**Entries taken from a collection:**
+ + + + + + +

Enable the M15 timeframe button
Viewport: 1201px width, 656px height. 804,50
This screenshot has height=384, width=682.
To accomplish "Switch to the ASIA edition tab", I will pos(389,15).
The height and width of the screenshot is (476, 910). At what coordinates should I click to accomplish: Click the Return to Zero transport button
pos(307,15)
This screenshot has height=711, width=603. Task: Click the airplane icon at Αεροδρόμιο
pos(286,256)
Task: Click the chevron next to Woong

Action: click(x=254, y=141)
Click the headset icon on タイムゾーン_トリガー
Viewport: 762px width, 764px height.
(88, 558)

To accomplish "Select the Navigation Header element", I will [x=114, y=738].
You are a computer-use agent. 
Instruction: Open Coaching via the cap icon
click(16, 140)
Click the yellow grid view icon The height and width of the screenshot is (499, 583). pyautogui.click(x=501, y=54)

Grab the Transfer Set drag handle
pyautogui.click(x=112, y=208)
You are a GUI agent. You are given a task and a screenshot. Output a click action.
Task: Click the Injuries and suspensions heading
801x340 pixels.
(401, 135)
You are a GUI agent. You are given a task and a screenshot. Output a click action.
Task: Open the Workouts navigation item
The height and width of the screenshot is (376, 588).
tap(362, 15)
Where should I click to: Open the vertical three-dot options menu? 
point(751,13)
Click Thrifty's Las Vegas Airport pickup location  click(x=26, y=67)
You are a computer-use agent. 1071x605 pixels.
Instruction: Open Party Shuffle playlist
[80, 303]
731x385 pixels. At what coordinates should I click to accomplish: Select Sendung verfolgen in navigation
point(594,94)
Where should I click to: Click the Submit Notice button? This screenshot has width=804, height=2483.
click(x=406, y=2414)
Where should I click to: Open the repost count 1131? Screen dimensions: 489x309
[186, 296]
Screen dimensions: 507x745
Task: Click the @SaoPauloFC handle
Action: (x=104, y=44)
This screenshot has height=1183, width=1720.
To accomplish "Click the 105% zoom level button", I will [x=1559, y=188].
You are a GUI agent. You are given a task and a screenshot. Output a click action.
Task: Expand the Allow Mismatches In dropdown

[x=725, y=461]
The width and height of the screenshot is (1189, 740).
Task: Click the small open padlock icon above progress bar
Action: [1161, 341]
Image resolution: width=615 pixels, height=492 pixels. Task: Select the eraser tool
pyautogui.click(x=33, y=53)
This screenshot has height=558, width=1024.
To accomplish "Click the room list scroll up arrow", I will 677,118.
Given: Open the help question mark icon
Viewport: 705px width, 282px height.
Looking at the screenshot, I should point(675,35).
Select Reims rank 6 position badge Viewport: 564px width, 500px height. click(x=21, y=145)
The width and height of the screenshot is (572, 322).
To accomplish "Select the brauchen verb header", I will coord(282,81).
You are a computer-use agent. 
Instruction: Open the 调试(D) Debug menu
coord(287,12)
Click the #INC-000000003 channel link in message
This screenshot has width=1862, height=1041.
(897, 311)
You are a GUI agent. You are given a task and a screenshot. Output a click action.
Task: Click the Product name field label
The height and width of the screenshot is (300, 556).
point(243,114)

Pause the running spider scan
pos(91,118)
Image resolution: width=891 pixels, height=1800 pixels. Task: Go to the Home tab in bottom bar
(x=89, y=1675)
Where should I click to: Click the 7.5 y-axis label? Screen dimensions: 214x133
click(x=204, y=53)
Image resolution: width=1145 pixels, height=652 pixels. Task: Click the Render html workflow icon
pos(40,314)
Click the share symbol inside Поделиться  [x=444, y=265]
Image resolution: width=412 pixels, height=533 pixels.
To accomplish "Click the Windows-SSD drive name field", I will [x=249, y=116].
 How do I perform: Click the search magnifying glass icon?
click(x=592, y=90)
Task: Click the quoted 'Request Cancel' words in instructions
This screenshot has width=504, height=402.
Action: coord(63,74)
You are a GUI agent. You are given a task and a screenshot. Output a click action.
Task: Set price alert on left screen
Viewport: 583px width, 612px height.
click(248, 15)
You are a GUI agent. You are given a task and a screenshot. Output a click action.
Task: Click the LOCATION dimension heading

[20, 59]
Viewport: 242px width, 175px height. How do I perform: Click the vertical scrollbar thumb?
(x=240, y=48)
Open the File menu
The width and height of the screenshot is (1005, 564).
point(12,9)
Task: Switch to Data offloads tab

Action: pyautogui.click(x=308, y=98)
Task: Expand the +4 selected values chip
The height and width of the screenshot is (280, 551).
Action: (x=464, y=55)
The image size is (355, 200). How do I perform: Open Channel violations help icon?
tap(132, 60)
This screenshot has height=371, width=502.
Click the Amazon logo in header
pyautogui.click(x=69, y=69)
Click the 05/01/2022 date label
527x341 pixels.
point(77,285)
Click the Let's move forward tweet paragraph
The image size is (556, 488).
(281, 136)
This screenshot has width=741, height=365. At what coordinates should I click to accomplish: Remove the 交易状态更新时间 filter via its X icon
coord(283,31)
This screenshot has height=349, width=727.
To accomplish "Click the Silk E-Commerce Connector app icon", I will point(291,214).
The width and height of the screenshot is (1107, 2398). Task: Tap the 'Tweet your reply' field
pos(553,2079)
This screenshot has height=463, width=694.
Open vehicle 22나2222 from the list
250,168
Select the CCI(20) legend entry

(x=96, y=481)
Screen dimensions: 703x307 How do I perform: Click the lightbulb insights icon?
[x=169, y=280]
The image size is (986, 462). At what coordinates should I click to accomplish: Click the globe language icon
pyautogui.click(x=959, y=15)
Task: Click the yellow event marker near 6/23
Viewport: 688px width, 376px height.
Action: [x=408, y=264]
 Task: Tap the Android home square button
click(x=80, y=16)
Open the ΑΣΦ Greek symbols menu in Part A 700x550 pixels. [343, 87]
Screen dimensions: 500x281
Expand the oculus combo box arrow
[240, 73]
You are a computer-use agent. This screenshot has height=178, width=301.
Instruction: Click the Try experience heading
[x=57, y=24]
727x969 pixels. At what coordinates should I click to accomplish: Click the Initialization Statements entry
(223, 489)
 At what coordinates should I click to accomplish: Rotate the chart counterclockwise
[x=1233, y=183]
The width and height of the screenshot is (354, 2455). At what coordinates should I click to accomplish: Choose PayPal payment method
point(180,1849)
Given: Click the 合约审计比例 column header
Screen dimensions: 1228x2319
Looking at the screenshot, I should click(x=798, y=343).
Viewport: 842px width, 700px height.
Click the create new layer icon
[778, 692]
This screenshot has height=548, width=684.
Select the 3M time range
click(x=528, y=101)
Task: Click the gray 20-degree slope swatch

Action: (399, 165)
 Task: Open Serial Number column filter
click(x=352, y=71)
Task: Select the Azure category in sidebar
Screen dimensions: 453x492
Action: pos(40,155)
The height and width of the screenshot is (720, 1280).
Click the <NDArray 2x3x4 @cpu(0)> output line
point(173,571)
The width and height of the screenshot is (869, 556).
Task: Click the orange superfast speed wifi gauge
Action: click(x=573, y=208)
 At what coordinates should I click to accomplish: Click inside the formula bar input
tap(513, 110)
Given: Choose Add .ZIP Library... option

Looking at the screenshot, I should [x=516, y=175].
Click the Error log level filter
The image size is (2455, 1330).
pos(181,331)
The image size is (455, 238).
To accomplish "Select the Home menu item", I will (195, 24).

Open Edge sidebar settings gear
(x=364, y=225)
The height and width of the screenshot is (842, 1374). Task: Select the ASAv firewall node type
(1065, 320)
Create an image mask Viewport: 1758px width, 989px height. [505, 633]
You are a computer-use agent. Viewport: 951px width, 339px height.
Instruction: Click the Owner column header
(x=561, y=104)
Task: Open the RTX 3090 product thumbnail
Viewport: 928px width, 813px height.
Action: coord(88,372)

+ + + + + + +

**REQUIRED TASK:** Rewrite every one of the records above, putting "desktop automation agent" wherever "computer-use agent" appears and leaving all other text untouched.

**OUTPUT FOR THIS EXERCISE:**
Enable the M15 timeframe button
Viewport: 1201px width, 656px height. 804,50
This screenshot has height=384, width=682.
To accomplish "Switch to the ASIA edition tab", I will pos(389,15).
The height and width of the screenshot is (476, 910). At what coordinates should I click to accomplish: Click the Return to Zero transport button
pos(307,15)
This screenshot has height=711, width=603. Task: Click the airplane icon at Αεροδρόμιο
pos(286,256)
Task: Click the chevron next to Woong

Action: click(x=254, y=141)
Click the headset icon on タイムゾーン_トリガー
Viewport: 762px width, 764px height.
(88, 558)

To accomplish "Select the Navigation Header element", I will [x=114, y=738].
You are a desktop automation agent. 
Instruction: Open Coaching via the cap icon
click(16, 140)
Click the yellow grid view icon The height and width of the screenshot is (499, 583). pyautogui.click(x=501, y=54)

Grab the Transfer Set drag handle
pyautogui.click(x=112, y=208)
You are a GUI agent. You are given a task and a screenshot. Output a click action.
Task: Click the Injuries and suspensions heading
801x340 pixels.
(401, 135)
You are a GUI agent. You are given a task and a screenshot. Output a click action.
Task: Open the Workouts navigation item
The height and width of the screenshot is (376, 588).
tap(362, 15)
Where should I click to: Open the vertical three-dot options menu? 
point(751,13)
Click Thrifty's Las Vegas Airport pickup location  click(x=26, y=67)
You are a desktop automation agent. 1071x605 pixels.
Instruction: Open Party Shuffle playlist
[80, 303]
731x385 pixels. At what coordinates should I click to accomplish: Select Sendung verfolgen in navigation
point(594,94)
Where should I click to: Click the Submit Notice button? This screenshot has width=804, height=2483.
click(x=406, y=2414)
Where should I click to: Open the repost count 1131? Screen dimensions: 489x309
[186, 296]
Screen dimensions: 507x745
Task: Click the @SaoPauloFC handle
Action: (x=104, y=44)
This screenshot has height=1183, width=1720.
To accomplish "Click the 105% zoom level button", I will [x=1559, y=188].
You are a GUI agent. You are given a task and a screenshot. Output a click action.
Task: Expand the Allow Mismatches In dropdown

[x=725, y=461]
The width and height of the screenshot is (1189, 740).
Task: Click the small open padlock icon above progress bar
Action: [1161, 341]
Image resolution: width=615 pixels, height=492 pixels. Task: Select the eraser tool
pyautogui.click(x=33, y=53)
This screenshot has height=558, width=1024.
To accomplish "Click the room list scroll up arrow", I will 677,118.
Given: Open the help question mark icon
Viewport: 705px width, 282px height.
Looking at the screenshot, I should point(675,35).
Select Reims rank 6 position badge Viewport: 564px width, 500px height. click(x=21, y=145)
The width and height of the screenshot is (572, 322).
To accomplish "Select the brauchen verb header", I will coord(282,81).
You are a desktop automation agent. 
Instruction: Open the 调试(D) Debug menu
coord(287,12)
Click the #INC-000000003 channel link in message
This screenshot has width=1862, height=1041.
(897, 311)
You are a GUI agent. You are given a task and a screenshot. Output a click action.
Task: Click the Product name field label
The height and width of the screenshot is (300, 556).
point(243,114)

Pause the running spider scan
pos(91,118)
Image resolution: width=891 pixels, height=1800 pixels. Task: Go to the Home tab in bottom bar
(x=89, y=1675)
Where should I click to: Click the 7.5 y-axis label? Screen dimensions: 214x133
click(x=204, y=53)
Image resolution: width=1145 pixels, height=652 pixels. Task: Click the Render html workflow icon
pos(40,314)
Click the share symbol inside Поделиться  [x=444, y=265]
Image resolution: width=412 pixels, height=533 pixels.
To accomplish "Click the Windows-SSD drive name field", I will [x=249, y=116].
 How do I perform: Click the search magnifying glass icon?
click(x=592, y=90)
Task: Click the quoted 'Request Cancel' words in instructions
This screenshot has width=504, height=402.
Action: coord(63,74)
You are a GUI agent. You are given a task and a screenshot. Output a click action.
Task: Set price alert on left screen
Viewport: 583px width, 612px height.
click(248, 15)
You are a GUI agent. You are given a task and a screenshot. Output a click action.
Task: Click the LOCATION dimension heading

[20, 59]
Viewport: 242px width, 175px height. How do I perform: Click the vertical scrollbar thumb?
(x=240, y=48)
Open the File menu
The width and height of the screenshot is (1005, 564).
point(12,9)
Task: Switch to Data offloads tab

Action: pyautogui.click(x=308, y=98)
Task: Expand the +4 selected values chip
The height and width of the screenshot is (280, 551).
Action: (x=464, y=55)
The image size is (355, 200). How do I perform: Open Channel violations help icon?
tap(132, 60)
This screenshot has height=371, width=502.
Click the Amazon logo in header
pyautogui.click(x=69, y=69)
Click the 05/01/2022 date label
527x341 pixels.
point(77,285)
Click the Let's move forward tweet paragraph
The image size is (556, 488).
(281, 136)
This screenshot has width=741, height=365. At what coordinates should I click to accomplish: Remove the 交易状态更新时间 filter via its X icon
coord(283,31)
This screenshot has height=349, width=727.
To accomplish "Click the Silk E-Commerce Connector app icon", I will point(291,214).
The width and height of the screenshot is (1107, 2398). Task: Tap the 'Tweet your reply' field
pos(553,2079)
This screenshot has height=463, width=694.
Open vehicle 22나2222 from the list
250,168
Select the CCI(20) legend entry

(x=96, y=481)
Screen dimensions: 703x307 How do I perform: Click the lightbulb insights icon?
[x=169, y=280]
The image size is (986, 462). At what coordinates should I click to accomplish: Click the globe language icon
pyautogui.click(x=959, y=15)
Task: Click the yellow event marker near 6/23
Viewport: 688px width, 376px height.
Action: [x=408, y=264]
 Task: Tap the Android home square button
click(x=80, y=16)
Open the ΑΣΦ Greek symbols menu in Part A 700x550 pixels. [343, 87]
Screen dimensions: 500x281
Expand the oculus combo box arrow
[240, 73]
You are a desktop automation agent. This screenshot has height=178, width=301.
Instruction: Click the Try experience heading
[x=57, y=24]
727x969 pixels. At what coordinates should I click to accomplish: Click the Initialization Statements entry
(223, 489)
 At what coordinates should I click to accomplish: Rotate the chart counterclockwise
[x=1233, y=183]
The width and height of the screenshot is (354, 2455). At what coordinates should I click to accomplish: Choose PayPal payment method
point(180,1849)
Given: Click the 合约审计比例 column header
Screen dimensions: 1228x2319
Looking at the screenshot, I should click(x=798, y=343).
Viewport: 842px width, 700px height.
Click the create new layer icon
[778, 692]
This screenshot has height=548, width=684.
Select the 3M time range
click(x=528, y=101)
Task: Click the gray 20-degree slope swatch

Action: (399, 165)
 Task: Open Serial Number column filter
click(x=352, y=71)
Task: Select the Azure category in sidebar
Screen dimensions: 453x492
Action: pos(40,155)
The height and width of the screenshot is (720, 1280).
Click the <NDArray 2x3x4 @cpu(0)> output line
point(173,571)
The width and height of the screenshot is (869, 556).
Task: Click the orange superfast speed wifi gauge
Action: click(x=573, y=208)
 At what coordinates should I click to accomplish: Click inside the formula bar input
tap(513, 110)
Given: Choose Add .ZIP Library... option

Looking at the screenshot, I should [x=516, y=175].
Click the Error log level filter
The image size is (2455, 1330).
pos(181,331)
The image size is (455, 238).
To accomplish "Select the Home menu item", I will (195, 24).

Open Edge sidebar settings gear
(x=364, y=225)
The height and width of the screenshot is (842, 1374). Task: Select the ASAv firewall node type
(1065, 320)
Create an image mask Viewport: 1758px width, 989px height. [505, 633]
You are a desktop automation agent. Viewport: 951px width, 339px height.
Instruction: Click the Owner column header
(x=561, y=104)
Task: Open the RTX 3090 product thumbnail
Viewport: 928px width, 813px height.
Action: coord(88,372)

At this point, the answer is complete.